They qualified to play with Hibernian, of Scotland, in the second round of the 2006 Intertoto Cup after beating Havnar Bóltfelag, from the Faroe Islands, 2–1 on aggregate in the first round. They lost 8–0 on aggregate, losing 5–0 in Edinburgh and 3–0 in Daugavpils.

===Season 2007===
FC Dinaburg Daugavpils were eliminated from the Baltic League 2007 due to violation of Fair Play rules, but they once again qualified for the Intertoto Cup, where they started against Irish League team Cliftonville, but they lost 2–1 on aggregate, losing at home 1–0 after a 1–1 draw in Belfast.

===Season 2009===
They qualified to play JK Nõmme Kalju from Estonian Meistriliiga, Estonia, in the first round of the UEFA Europa League. They won 2–1 in Daugavpils, and drew 0–0 in Tallinn. In the second round they played Bnei Yehuda Tel Aviv F.C.
In Israel they lost 4–0 and 1–0 in Daugavpils.

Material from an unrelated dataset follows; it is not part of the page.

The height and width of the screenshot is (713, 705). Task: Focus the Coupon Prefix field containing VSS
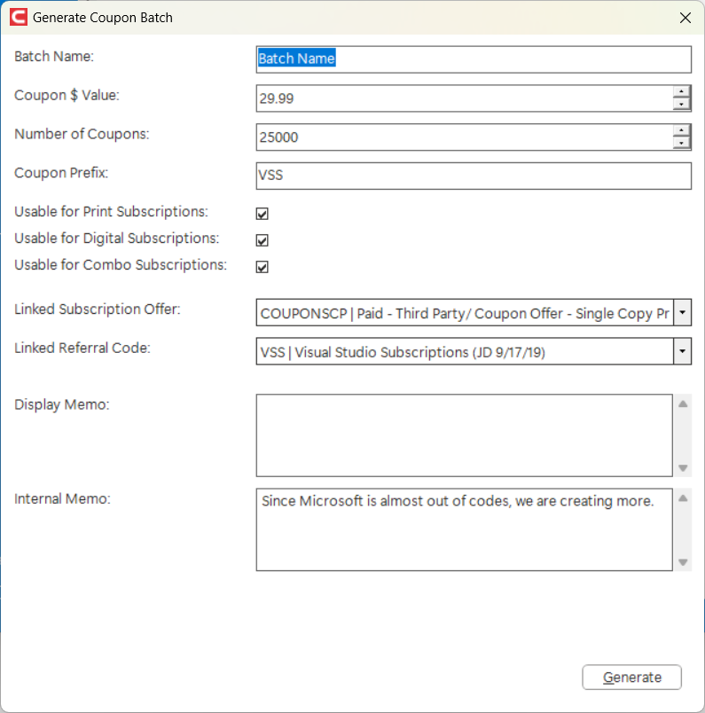click(x=474, y=176)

Later that season, they were relegated from both leagues they participated in (Virsliga and The Baltic Football League) because of suspicions of match fixing and illegal betting.

FK Daugava Daugavpils took their place in Virsliga 2010, with all the players who had previously played for Dinaburg in their squad, except the ones who had joined new clubs during the transfer season.

==Honours==
- Latvian Cup
  - Winners (1): 1991
- Virslīga
  - Runners-up (1): 1995
- Latvian Cup
  - Runners-up (1): 2001

==Participation in Latvian Championships==
- 2009 – 9th (relegated)
- 2008 – 4th
- 2007 – 7th
- 2006 – 4th
- 2005 – 4th
- 2004 – 4th
- 2003 – 4th
- 2002 – 4th
- 2001 – 4th
- 2000 – 4th
- 1999 – 4th
- 1998 – 4th
- 1997 – 3rd
- 1996 – 3rd
- 1995 – 2nd
- 1994 – 9th
- 1993 – 5th
- 1992 – 7th
- 1991 – 4th

==European record==

===Matches===
All results (home and away) list Dinaburg's goal tally first.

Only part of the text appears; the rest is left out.